I've pretty much bought items from all the sites previously mentioned and never had a big problem with any of them, but for good service I have always got the very best service from www.directron.com


----------



## Skivvywaver (Mar 18, 2001)

I don't know. I think getting $356 worth of PSU's for $178 was decent.

Anybody need an enermax liberty 620 watt PSU?? 

Stupid newegg review...................

I ordered one of these PSU's and newegg sent me two. Only billed for one. Newegg rocks!!


----------



## RaveKid (Jun 5, 2003)

dont worry tigerdirect.com has done the same with me.


----------



## ~Candy~ (Jan 27, 2001)

Skivvywaver said:


> Anybody need an enermax liberty 620 watt PSU??


If you're offering 

I thought about you a few days ago, big storm in Aca, dropped a lot of rain in a little time, drain outside of office plugged up with debris, 2 inches of water in office  Wasn't discovered for a couple of hours, I'm guessing, at least.

One computer sitting on the floor  Unplugged, thank God, no news yet on whether it will turn on.........won't be back until 7/1 to check the 'real' damage to oak file cabinets, desks, etc.


----------



## Skivvywaver (Mar 18, 2001)

Candy, Pay the shipping.

:edit: Others, have cash.


----------



## ~Candy~ (Jan 27, 2001)

Lol, I missed this post 

Only kidding, I think I have all I need now.....otherwise, I'd take you up on it


----------



## gotrootdude (Feb 19, 2003)

Case arrived yesterday. Thanks Mike. 

The dent is very small, hardly noticeable at all. I think I can take it out with a mallet and chisel by knocking it a couple of times from the inside. Overall a nice looking case. I planned to dremel it apart and create something else out of it, now it's going to bother me to do that since it looks so nice.  It's huge compared to what I normally work with, but I can cut it down to size, probably get two cases out of it.
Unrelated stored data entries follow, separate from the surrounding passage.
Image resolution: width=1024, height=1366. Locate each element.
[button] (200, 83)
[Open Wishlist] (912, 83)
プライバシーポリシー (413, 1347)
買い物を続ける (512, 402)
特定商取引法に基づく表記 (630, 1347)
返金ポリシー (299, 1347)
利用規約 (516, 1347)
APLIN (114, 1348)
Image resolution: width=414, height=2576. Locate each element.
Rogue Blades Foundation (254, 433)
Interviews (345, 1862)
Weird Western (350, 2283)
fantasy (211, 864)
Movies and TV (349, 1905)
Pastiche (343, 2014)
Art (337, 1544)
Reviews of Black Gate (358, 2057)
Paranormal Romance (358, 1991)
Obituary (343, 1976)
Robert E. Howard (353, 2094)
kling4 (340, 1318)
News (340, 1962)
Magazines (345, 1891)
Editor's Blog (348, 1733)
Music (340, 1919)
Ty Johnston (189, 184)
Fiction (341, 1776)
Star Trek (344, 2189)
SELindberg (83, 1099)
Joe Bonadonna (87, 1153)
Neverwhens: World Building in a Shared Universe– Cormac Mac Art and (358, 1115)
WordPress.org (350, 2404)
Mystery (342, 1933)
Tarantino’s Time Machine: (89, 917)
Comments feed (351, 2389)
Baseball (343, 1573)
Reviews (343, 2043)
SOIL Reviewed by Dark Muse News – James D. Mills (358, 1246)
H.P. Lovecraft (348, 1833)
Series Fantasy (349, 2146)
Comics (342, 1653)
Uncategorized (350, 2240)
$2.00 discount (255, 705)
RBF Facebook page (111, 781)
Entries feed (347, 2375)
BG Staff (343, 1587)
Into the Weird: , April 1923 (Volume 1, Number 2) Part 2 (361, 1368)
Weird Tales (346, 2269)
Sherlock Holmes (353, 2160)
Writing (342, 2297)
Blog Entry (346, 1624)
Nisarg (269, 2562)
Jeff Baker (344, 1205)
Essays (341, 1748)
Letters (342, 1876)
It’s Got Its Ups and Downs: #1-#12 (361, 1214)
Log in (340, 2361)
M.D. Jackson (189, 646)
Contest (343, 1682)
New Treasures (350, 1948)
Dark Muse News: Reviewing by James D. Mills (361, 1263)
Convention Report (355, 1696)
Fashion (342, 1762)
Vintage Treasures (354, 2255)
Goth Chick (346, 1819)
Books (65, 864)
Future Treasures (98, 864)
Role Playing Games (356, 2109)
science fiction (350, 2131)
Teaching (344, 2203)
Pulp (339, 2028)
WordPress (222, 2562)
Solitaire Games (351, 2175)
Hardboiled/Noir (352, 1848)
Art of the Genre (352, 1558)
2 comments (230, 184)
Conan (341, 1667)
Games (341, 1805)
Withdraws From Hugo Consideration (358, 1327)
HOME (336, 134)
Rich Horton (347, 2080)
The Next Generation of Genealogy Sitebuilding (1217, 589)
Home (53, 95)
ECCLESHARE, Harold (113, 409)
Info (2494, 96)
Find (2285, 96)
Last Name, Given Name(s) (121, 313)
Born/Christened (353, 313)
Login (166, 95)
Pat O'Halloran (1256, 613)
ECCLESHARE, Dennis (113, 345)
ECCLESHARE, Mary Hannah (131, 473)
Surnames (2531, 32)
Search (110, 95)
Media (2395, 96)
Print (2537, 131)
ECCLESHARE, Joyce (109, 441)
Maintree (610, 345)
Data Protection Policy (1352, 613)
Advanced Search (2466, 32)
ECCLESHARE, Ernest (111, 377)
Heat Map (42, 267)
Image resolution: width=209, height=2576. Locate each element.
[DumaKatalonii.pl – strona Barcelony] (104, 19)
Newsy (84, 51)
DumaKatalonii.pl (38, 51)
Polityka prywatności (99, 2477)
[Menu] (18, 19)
I better get working on it so I can take it with us up to Chambersburg for the in-laws. Maybe I'll stop over at Cermak Technologies for a short visit.


----------



## ~Candy~ (Jan 27, 2001)

How'd he ship, carrier pigeon?


----------



## gotrootdude (Feb 19, 2003)

Don't know, the shipper dropped it on the front porch and ran (or was eaten by the gator).

Just like always. Maybe it's the Jacob Ladder's I built out of old neon sign transformers that I'm using as posts for the porch that scares them away.. 









Or, maybe it's the swamp, or the adams family outdoor music.


----------



## ~Candy~ (Jan 27, 2001)

You so seriously need to post pictures of all the um...looking for the right word here....."STUFF" that you build


----------



## TechGuy (Feb 12, 1999)

gotrootdude said:


> Case arrived yesterday. Thanks Mike.
> 
> The dent is very small, hardly noticeable at all. I think I can take it out with a mallet and chisel by knocking it a couple of times from the inside. Overall a nice looking case. I planned to dremel it apart and create something else out of it, now it's going to bother me to do that since it looks so nice.  It's huge compared to what I normally work with, but I can cut it down to size, probably get two cases out of it.
> 
> I better get working on it so I can take it with us up to Chambersburg for the in-laws. Maybe I'll stop over at Cermak Technologies for a short visit.


Wow, I didn't even realize you were one of the winners!  Some of the cases were worst than others, as you probably noticed from the photos -- but none were of a condition that I'd be willing to sell it to one of my customers as a new computer! 

So your in-laws live in town?! Be sure to let me know when you're stopping by! (For those who don't know, my business is in Waynesboro, PA although Heather & I live in Chambersburg, PA.)


----------